Success in finally getting a post office box!!! I have been trying for two weeks but the Ugandan government does not make it easy. In order to secure a postal box one must fill out a long security form, provide two original passport photos for each director, provide a copy of your organization’s governmental approval certificate and then…wait…and wait…I finally have a post office box! We wont have a key to the box until one is made—about six weeks wait—but they gave me a form to present if I want to check my mail prior to that. They will keep our mail in a filing cabinet until they can give us a key. I am learning that anything to do with the government here takes a long time and a lot of paper. Tomorrow I will send several US newspapers invitations to rural American children to write letters to our village kids, hopefully for an exchange. Secondarily, I will be asking for letters from American children to the children of the Northern Uganda displacement camps…these will be “one way” letters with no response. These are simply to let the children in displacement camps know that American children are thinking of them and send them best wishes for a better future. If anyone reading this is interested, let me know at geomeld@gmail.com and I will send you the letter of invitation for your school, newspaper, etc. (Note to Gabbie: You are already covered! I will send your mother our post office box number the next time I can access email)

I was officially out of shampoo and finally found some to buy. It cost approximately fifty cents for one full liter, attractively presented in a thick plastic jerrican. I am sure it is only the finest shampoo and my beauty will know no limits once used.

Tomorrow is Saturday and I am in desperate need of something Western. Therefore, I am going to go to Seeta and check into the Ryder Hotel, which has quiet rooms which I think are air conditioned. They also have televisions and a pool. The plan is to buy a book, check in, swim, shower and then collapse on a real bed in an air conditioned room. Later I will toddle down to their real restaurant and see if I can find something on the menu in addition to matoke, posho, rice and beans. I would give my left arm for a chicken breast or a dinner roll! Mostly I just want to sleep!

Saturday, August 8, 2009

Our planned trip to Gomba next week has been postponed for God-knows-what reason. My best guess is either lack of planning or something better came up for Isaac. At any rate we have yet another week to entertain ourselves. On Tuesday we are going to meet with social counselors in Kampala with Tony. After that Paul and I are going to visit an orphanage we accidently came across waaaaay out in the boonies.
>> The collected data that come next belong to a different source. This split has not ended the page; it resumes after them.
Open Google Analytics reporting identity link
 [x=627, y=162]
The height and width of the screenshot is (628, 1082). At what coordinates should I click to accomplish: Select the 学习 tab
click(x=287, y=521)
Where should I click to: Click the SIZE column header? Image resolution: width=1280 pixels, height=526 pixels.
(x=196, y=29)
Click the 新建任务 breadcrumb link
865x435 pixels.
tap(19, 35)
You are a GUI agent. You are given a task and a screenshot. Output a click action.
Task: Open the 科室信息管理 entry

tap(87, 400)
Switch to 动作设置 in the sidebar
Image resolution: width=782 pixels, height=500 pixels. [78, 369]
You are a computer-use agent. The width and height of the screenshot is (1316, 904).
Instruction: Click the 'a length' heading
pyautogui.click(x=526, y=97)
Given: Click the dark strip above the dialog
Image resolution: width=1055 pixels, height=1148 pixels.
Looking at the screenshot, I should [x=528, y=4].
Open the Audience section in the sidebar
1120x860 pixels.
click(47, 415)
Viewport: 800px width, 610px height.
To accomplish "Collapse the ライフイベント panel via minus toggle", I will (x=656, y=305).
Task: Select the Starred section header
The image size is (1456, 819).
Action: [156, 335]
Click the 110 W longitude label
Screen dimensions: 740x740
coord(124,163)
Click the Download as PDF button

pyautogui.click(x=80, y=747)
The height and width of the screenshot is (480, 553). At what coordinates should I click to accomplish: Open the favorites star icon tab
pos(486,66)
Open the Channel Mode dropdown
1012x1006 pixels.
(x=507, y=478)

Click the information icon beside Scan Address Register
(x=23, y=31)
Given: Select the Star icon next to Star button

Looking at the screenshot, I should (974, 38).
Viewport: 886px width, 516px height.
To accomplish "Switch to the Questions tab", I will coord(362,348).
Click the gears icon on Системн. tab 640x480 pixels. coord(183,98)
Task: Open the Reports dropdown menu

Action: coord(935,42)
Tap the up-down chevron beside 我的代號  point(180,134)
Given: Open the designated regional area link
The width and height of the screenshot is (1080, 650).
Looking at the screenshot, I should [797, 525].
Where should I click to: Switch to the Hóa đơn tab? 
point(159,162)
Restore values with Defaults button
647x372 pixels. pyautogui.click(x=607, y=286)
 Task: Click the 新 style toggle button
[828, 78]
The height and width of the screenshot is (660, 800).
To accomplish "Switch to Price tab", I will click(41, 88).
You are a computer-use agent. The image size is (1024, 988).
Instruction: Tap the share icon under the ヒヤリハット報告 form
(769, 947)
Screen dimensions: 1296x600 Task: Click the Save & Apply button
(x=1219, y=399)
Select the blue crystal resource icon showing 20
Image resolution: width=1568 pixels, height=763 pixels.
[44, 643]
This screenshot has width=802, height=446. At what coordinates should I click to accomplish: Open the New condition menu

Today I took my computer to the Colline Hotel swimming pool once again. I can sometimes pick up internet there, but not today. Paul was there with a young Ugandan woman named Rachel who I believe is in hope of nabbing a white husband. We were sitting having coffee and chatting when two soldiers rushed in with their AK-47’s and in full bush uniform, and hurried around the pool. One went in to the men’s locker room and the other into the women’s. Let me tell you how happy I am that I wasn’t in there putting on a bathing suit! In the short time they were in the locker rooms—perhaps 20 seconds--the pool area cleared entirely of black people--they evaporated--with the exception of the young woman with us. We all sat perfectly still. They came out and left—walking slowly with their rifles pointing down this time--but it does give one pause for thought. It is one thing to see soldiers on the streets. It is different to see them rushing into hotel areas, assault rifles in tow, looking for God Knows Who or What. Maybe I’m just a sensitive Muzungu.